# Supplied data
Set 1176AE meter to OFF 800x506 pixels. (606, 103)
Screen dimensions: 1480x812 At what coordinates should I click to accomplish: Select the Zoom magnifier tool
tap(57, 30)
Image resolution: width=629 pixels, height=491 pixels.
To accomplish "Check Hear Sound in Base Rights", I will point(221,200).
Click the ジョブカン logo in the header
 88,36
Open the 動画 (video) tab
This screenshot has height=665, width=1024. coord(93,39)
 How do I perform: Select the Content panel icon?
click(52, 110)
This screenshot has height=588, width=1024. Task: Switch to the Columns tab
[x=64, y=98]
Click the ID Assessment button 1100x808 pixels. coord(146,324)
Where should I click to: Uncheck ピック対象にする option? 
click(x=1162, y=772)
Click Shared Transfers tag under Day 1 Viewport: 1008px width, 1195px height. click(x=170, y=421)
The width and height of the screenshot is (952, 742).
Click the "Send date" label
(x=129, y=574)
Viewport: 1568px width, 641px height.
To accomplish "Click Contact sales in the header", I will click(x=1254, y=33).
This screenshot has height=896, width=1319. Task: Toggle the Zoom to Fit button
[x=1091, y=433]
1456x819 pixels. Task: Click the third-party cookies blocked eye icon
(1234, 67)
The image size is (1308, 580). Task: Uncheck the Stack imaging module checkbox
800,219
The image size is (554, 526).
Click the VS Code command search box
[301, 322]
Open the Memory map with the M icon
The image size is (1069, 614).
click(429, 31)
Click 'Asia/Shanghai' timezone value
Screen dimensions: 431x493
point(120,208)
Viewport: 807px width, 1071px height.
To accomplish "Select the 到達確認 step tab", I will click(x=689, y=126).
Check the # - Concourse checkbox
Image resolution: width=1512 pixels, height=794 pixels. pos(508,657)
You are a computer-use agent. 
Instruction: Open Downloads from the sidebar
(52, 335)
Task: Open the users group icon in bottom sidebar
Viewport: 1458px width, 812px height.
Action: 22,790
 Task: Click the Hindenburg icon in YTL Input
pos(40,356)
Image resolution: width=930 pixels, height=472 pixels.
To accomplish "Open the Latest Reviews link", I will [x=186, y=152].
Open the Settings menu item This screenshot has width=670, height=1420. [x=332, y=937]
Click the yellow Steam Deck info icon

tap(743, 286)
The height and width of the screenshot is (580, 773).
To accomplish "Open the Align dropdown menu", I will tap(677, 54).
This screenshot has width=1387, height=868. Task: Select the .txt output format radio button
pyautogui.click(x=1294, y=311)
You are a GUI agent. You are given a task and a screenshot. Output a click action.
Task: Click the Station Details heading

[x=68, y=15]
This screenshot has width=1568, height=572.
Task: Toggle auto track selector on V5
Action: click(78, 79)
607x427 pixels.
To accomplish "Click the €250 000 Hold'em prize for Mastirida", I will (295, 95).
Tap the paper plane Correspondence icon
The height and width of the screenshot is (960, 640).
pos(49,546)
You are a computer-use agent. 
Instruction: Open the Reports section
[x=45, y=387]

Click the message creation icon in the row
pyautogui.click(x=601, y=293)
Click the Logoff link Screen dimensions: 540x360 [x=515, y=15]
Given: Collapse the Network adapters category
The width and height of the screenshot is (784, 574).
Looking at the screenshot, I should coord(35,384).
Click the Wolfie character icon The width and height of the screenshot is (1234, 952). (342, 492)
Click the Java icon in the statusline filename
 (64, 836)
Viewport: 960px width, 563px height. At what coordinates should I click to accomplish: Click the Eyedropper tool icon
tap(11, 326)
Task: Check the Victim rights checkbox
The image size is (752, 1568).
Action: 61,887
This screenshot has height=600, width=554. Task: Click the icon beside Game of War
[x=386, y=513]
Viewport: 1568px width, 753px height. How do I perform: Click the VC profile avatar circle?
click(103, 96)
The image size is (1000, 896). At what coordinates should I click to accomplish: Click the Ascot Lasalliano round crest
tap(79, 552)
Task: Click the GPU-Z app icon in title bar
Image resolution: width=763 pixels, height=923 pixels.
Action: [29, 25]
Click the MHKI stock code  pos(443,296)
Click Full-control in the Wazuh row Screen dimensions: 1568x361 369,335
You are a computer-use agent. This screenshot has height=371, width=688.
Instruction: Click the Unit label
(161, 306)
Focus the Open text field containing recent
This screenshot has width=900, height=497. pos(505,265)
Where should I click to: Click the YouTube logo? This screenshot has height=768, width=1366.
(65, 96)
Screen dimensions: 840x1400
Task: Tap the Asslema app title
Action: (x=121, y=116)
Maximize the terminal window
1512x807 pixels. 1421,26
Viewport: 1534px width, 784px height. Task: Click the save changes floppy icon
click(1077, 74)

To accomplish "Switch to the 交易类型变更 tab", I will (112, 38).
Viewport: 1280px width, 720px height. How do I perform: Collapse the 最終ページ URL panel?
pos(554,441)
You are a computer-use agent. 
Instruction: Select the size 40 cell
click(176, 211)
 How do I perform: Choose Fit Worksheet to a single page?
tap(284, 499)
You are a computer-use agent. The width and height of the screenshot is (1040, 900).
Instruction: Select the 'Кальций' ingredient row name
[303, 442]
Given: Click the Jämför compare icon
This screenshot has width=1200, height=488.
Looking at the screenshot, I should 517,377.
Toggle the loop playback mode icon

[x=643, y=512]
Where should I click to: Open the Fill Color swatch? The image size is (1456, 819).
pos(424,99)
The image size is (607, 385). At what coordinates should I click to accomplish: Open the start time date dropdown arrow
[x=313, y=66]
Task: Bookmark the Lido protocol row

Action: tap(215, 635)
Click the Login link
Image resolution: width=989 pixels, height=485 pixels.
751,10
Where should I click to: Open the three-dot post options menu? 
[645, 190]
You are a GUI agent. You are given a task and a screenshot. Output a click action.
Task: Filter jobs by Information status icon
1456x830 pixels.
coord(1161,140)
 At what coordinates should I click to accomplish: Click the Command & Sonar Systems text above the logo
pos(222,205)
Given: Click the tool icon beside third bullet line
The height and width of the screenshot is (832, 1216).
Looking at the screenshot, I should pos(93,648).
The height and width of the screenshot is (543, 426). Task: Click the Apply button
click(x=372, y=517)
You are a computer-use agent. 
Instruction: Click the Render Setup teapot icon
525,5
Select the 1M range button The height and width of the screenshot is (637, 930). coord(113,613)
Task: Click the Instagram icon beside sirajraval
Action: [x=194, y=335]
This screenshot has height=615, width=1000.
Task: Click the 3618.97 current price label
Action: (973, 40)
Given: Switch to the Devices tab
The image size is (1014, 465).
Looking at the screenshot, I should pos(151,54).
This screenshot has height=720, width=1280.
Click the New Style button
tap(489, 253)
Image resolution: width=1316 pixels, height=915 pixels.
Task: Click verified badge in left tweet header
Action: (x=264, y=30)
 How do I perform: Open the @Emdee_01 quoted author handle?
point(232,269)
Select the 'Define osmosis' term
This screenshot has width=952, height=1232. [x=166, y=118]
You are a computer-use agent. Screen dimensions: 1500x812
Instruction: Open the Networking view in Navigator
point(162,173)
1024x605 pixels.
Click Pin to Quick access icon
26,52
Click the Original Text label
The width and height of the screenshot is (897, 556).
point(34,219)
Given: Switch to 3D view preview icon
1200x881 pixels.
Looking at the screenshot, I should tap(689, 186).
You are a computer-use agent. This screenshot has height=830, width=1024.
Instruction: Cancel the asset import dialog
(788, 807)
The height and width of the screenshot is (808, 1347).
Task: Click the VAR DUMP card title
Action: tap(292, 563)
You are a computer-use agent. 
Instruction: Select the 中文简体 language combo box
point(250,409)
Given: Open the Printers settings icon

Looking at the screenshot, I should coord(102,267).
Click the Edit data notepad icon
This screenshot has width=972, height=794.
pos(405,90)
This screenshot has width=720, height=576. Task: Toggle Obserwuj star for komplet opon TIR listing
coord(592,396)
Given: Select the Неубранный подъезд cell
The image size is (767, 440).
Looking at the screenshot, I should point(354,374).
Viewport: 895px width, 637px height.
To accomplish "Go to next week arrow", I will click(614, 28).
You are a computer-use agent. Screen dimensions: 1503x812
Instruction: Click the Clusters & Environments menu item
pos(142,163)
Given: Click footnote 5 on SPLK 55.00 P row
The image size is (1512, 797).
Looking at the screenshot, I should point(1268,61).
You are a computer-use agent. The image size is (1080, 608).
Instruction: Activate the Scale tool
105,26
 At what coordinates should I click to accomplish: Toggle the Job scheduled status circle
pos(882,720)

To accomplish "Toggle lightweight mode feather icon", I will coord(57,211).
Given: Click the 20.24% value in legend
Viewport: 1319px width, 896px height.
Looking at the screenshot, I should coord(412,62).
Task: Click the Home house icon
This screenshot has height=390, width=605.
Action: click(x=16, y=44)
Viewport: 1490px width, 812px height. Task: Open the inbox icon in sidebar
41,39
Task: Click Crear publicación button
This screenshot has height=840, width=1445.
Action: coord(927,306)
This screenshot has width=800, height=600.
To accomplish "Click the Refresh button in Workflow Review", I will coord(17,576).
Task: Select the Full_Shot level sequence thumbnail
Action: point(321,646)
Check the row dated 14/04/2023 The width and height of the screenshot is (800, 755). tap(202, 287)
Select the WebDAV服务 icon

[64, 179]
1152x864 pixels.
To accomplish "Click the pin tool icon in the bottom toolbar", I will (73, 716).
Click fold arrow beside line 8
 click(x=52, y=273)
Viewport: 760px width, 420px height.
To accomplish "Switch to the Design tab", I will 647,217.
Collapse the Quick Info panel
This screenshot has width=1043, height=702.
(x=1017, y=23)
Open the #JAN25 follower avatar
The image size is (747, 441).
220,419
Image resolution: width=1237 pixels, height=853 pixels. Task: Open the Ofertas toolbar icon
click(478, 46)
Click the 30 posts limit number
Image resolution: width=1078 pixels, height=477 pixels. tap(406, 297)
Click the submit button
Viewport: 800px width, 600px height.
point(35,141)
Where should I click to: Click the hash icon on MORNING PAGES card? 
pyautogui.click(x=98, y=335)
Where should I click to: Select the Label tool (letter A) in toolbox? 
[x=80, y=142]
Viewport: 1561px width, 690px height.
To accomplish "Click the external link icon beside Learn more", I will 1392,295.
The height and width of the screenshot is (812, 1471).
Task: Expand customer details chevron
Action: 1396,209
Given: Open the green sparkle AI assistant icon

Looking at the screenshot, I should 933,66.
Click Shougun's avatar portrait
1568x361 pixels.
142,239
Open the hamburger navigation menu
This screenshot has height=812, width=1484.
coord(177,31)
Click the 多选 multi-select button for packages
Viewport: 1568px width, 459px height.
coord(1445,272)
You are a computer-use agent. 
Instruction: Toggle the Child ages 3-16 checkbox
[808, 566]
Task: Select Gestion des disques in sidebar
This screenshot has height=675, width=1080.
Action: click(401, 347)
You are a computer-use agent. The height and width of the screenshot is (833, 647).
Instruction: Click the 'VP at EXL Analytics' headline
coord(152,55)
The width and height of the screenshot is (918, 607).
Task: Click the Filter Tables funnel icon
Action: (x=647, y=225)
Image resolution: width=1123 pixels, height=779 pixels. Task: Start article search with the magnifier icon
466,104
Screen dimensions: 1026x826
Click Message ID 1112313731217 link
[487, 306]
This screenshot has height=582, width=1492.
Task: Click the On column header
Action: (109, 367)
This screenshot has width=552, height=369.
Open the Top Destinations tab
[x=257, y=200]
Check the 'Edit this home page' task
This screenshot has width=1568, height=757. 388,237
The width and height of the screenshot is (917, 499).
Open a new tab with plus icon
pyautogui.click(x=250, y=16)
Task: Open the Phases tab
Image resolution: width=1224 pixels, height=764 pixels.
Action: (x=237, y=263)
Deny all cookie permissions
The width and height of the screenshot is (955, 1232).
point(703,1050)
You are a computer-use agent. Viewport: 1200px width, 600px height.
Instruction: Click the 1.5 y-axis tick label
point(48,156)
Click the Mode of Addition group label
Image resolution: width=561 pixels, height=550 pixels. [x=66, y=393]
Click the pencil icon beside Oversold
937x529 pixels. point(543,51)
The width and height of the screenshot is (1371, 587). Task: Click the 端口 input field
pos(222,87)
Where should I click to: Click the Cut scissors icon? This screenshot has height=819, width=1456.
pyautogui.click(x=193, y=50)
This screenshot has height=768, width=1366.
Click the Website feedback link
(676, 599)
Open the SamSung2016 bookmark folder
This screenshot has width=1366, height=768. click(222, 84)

# The request
Copy the entries word for word, starting at the line containing "Task: Click the GPU-Z app icon in title bar" and ending at the line containing "pos(554,441)".

# Worked answer
Task: Click the GPU-Z app icon in title bar
Image resolution: width=763 pixels, height=923 pixels.
Action: [29, 25]
Click the MHKI stock code  pos(443,296)
Click Full-control in the Wazuh row Screen dimensions: 1568x361 369,335
You are a computer-use agent. This screenshot has height=371, width=688.
Instruction: Click the Unit label
(161, 306)
Focus the Open text field containing recent
This screenshot has width=900, height=497. pos(505,265)
Where should I click to: Click the YouTube logo? This screenshot has height=768, width=1366.
(65, 96)
Screen dimensions: 840x1400
Task: Tap the Asslema app title
Action: (x=121, y=116)
Maximize the terminal window
1512x807 pixels. 1421,26
Viewport: 1534px width, 784px height. Task: Click the save changes floppy icon
click(1077, 74)

To accomplish "Switch to the 交易类型变更 tab", I will (112, 38).
Viewport: 1280px width, 720px height. How do I perform: Collapse the 最終ページ URL panel?
pos(554,441)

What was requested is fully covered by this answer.